• AIM OF THE TASK: For the entries below, the result should be an exact transcription of the lines from the one with "Task: Switch to the System Info tab" up to and including the one with "Given: Open the organization building icon", and only those.

BEGIN EXTRACTED MATERIAL

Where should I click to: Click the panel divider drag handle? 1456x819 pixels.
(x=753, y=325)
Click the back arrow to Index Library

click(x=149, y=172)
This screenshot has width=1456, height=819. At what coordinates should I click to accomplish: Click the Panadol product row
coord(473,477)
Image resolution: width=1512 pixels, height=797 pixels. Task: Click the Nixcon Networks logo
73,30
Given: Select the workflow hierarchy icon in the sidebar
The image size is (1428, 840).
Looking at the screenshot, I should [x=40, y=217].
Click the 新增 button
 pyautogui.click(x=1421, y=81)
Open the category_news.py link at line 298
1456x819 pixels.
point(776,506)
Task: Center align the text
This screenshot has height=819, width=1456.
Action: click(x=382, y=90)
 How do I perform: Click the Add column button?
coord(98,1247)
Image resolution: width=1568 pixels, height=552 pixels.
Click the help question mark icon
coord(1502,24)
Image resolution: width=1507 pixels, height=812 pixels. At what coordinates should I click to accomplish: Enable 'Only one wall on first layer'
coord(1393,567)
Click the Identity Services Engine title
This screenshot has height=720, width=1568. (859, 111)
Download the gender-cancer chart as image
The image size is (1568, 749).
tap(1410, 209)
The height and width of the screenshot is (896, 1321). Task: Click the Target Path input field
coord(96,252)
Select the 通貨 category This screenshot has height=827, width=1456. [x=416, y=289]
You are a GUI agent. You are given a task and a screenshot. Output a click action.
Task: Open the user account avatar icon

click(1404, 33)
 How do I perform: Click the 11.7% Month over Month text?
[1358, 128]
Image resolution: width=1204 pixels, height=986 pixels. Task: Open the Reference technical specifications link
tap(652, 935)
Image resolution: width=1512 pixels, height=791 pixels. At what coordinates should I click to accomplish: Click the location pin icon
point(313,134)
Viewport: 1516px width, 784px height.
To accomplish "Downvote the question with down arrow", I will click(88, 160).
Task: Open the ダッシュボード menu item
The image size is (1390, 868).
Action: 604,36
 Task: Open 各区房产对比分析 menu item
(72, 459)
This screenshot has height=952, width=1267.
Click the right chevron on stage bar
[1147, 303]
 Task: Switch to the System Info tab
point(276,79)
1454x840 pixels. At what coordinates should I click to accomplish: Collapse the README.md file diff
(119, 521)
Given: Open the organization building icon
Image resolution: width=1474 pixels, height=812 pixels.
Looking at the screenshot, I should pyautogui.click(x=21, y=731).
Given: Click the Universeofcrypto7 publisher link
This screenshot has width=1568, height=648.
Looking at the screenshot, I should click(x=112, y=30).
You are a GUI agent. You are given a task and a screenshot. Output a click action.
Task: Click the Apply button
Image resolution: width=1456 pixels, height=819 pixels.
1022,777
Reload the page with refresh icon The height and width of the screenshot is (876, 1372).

END EXTRACTED MATERIAL

• ANSWER FOR THIS EXERCISE:
 Task: Switch to the System Info tab
point(276,79)
1454x840 pixels. At what coordinates should I click to accomplish: Collapse the README.md file diff
(119, 521)
Given: Open the organization building icon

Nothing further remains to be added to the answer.